» **Document extract**
————
During the Familiarization phase both subjects exchanged the ten human-made flakes provided by the experimenter for grapes within the set time limit of ten minutes (S3 Table). Consequently, both orangutans participated in the Flake Trading condition. During the test trials, the orangutans had the possibility to further exchange loose flakes placed around the fixed core for rewards (S3 Table) as well as the two refitted flakes glued to the core. The two orangutans exchanged with the experimenter both the refitted flakes and the loose flakes for food rewards during the trials. They obtained the refitted flakes by picking at them with their teeth and nails but not by using the hammer.
Percussive actions involving the use of the hammer as an active element to strike the walls and floor of the testing quarter were performed by both orangutans during the Flake Trading condition of Experiment 2 (Table 3). During two trials of the Flake Trading condition, the core was extracted from the fixing platform by the juvenile orangutan Loui, which led to the performance of two previously unavailable behaviours (hit floor with core and hit wall with core).
Sharp-edged stone detachment.
————
» **Data**

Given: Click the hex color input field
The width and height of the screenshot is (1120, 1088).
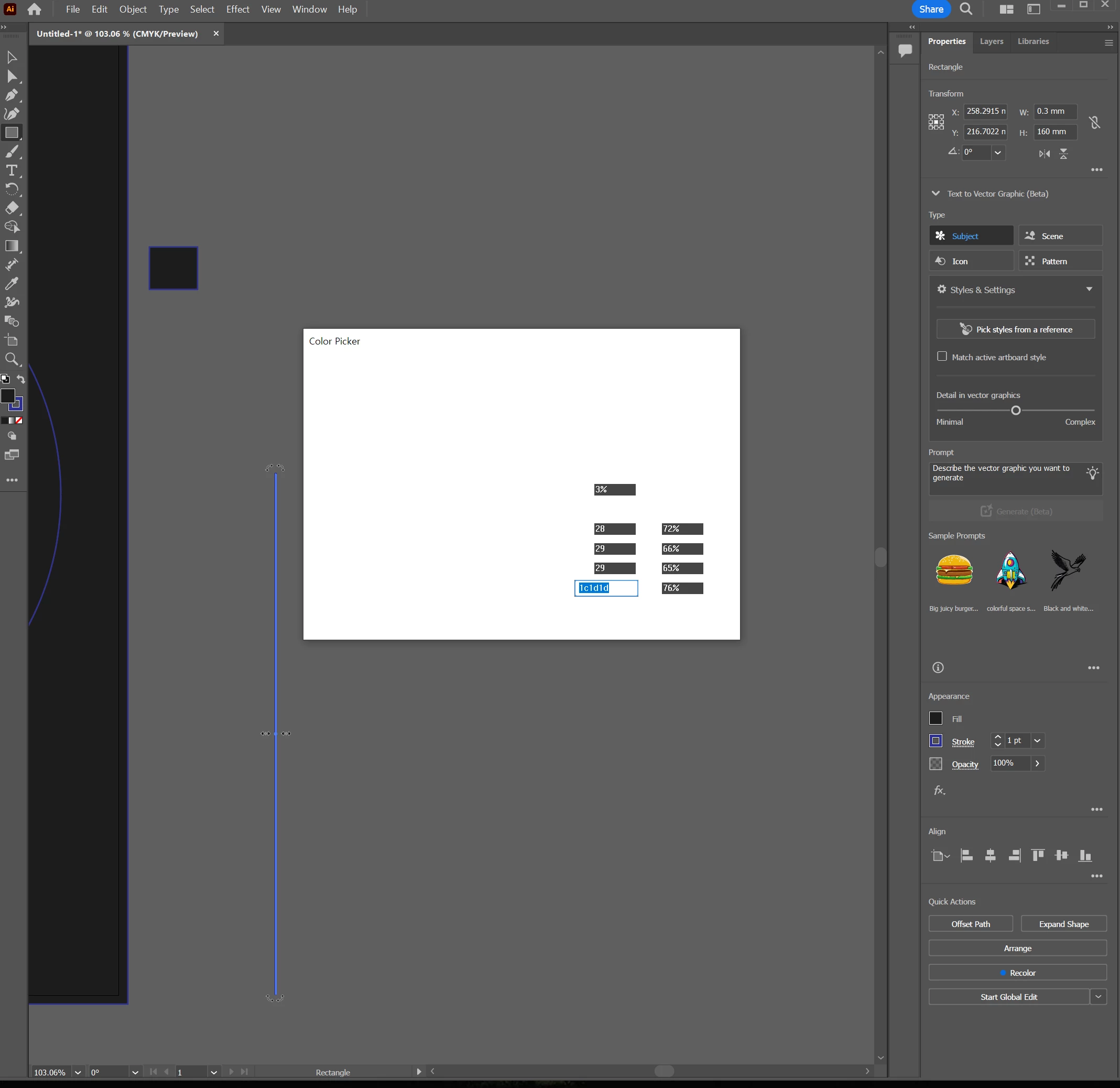Looking at the screenshot, I should click(606, 588).
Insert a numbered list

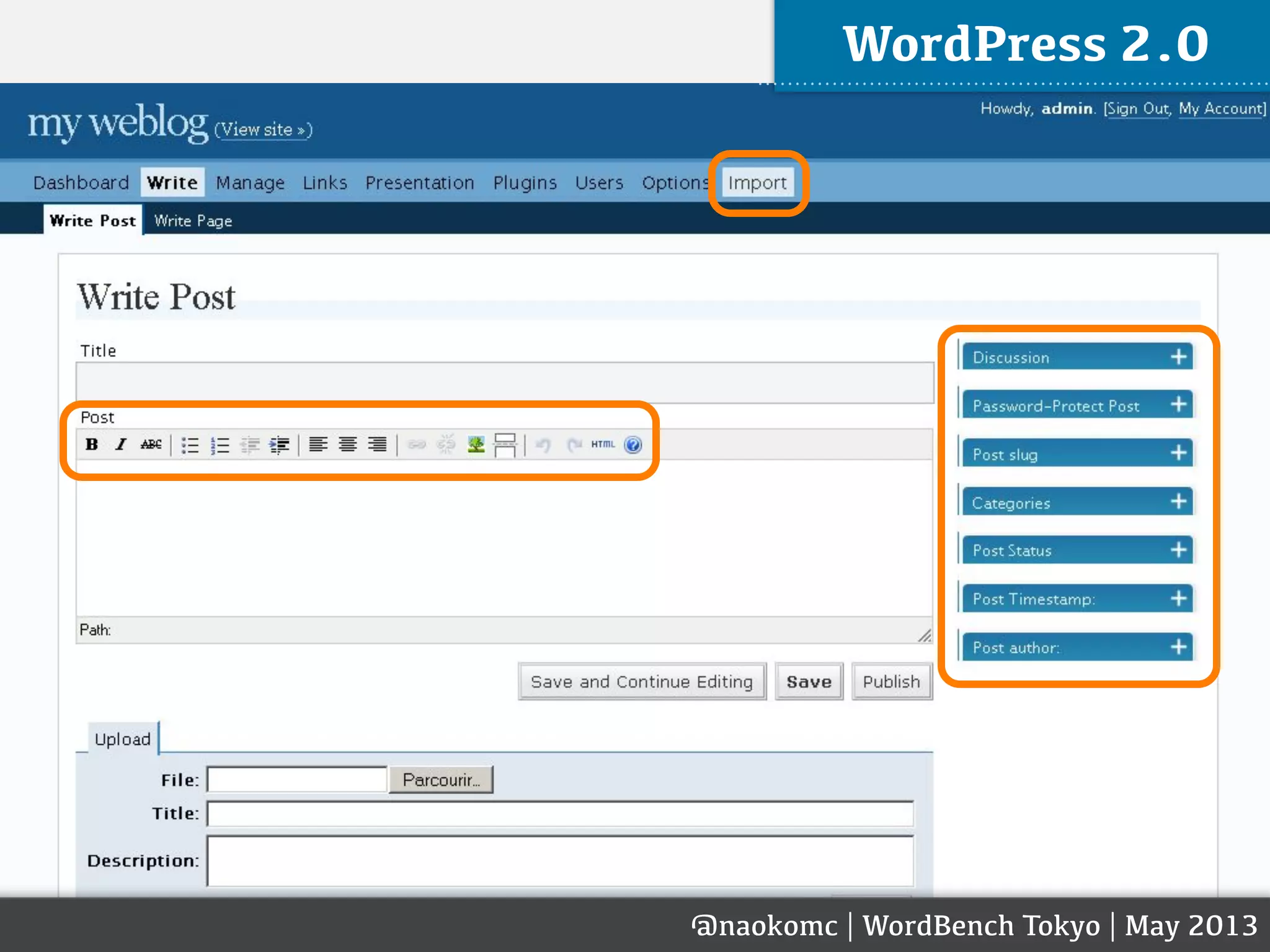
————
» **Problem A**
List every kind of flake that the text on orangutan flake trading mentions.
» **Problem B**
Answer these questions from the orangutan flake-trading text, one per line:
(i) What was the time limit for exchanging flakes in the Familiarization phase?
(ii) What food did the subjects receive for the human-made flakes?
(iii) Which orangutan extracted the core from the fixing platform?
» **Problem C**
Carry the orangutan flake-trading text forward from its final heading.
The material has no connection to the text on orangutan flake trading.

» **Written response A**
human-made flakes, loose flakes, refitted flakes

» **Written response B**
(i) Ten minutes.
(ii) Grapes.
(iii) The juvenile orangutan Loui.

» **Written response C**
Loui, the juvenile orangutan, extracted the core from the fixed platform in the second and fourth trial of the Flake Trading condition. Once the core was loose, he proceeded to bash the core repeatedly and vertically against the floor (N = 7) and walls (N = 2) of the room (S4 Table, Fig 2) while holding the core with one hand.
Loui (the juvenile male orangutan) using the core as an active element to vertically strike on the concrete floor of the testing room during the Flake Trading condition of Experiment 2.
On one trial, the bashing of the core led to the detachment of three sharp-edged stones (Fig 3). These pieces weighed 1.9, 0.6 and 0.3 g respectively. At the same time that these sharp-edged stones detached, the two refitted flakes (see Methods section) also detached. None of the detached sharp-edged stones (refitted or produced by Loui) were exchanged with the experimenter nor used for any other purpose and were abandoned together with the core once the orangutan was allowed outside the testing room.
The heaviest piece (1) had a platform depth of 2.7 mm, a platform width of 6.8 mm, a width of 18.8 mm and a length of 20.3 mm. In the middle-sized piece (2), it was not possible to identify either the impact point or the platform. The maximum length and maximum width perpendicular to the length of the middle size piece were 19.05 mm and 11.36 mm respectively. The smallest piece (3) had an impact point, but no striking platform could be identified. The width of the smallest piece was 14.9 mm and the length 8.8 mm. Measurements were taken following the box method .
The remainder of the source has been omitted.